◆ **DATASET ENTRIES**
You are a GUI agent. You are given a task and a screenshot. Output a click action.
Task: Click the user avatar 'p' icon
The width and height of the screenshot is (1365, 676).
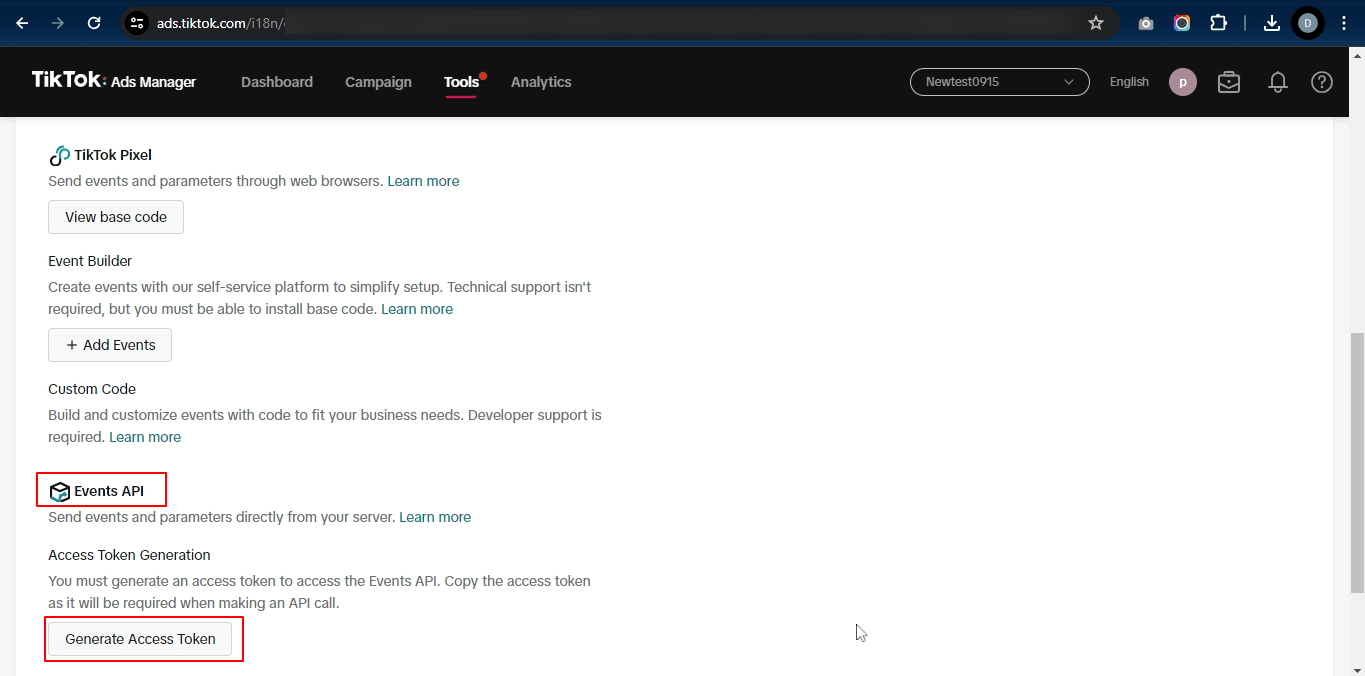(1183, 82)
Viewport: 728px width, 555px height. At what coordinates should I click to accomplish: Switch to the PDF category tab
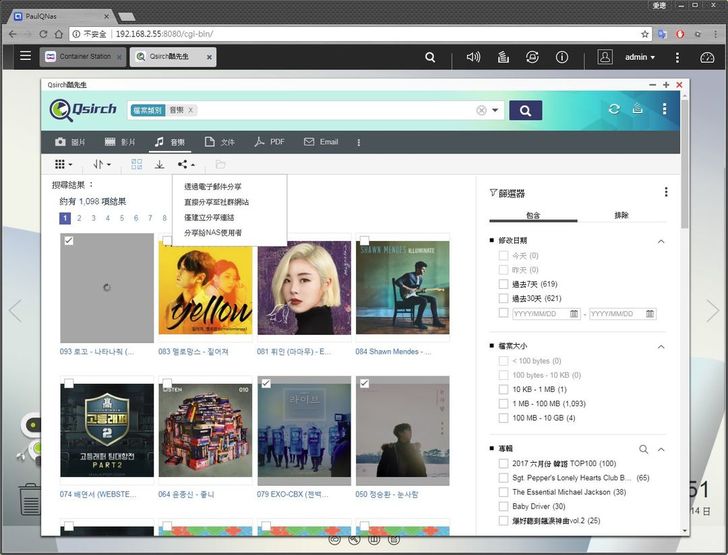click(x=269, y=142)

...

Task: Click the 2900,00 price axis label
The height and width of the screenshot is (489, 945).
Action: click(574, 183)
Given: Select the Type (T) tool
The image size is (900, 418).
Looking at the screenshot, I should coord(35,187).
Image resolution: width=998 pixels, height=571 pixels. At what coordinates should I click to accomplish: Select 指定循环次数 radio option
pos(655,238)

◆ **REQUIREMENTS**
Revise the stretch of records from the line containing "You are a GUI" through the line containing "click(x=269, y=142)", swapping "screenshot" for "image" and keeping everything else the same. Omit the pictures from your answer.

◆ **PROBLEM SOLUTION**
You are a GUI agent. You are given a task and a image. Output a click action.
Task: Click the user avatar 'p' icon
The width and height of the image is (1365, 676).
(1183, 82)
Viewport: 728px width, 555px height. At what coordinates should I click to accomplish: Switch to the PDF category tab
click(x=269, y=142)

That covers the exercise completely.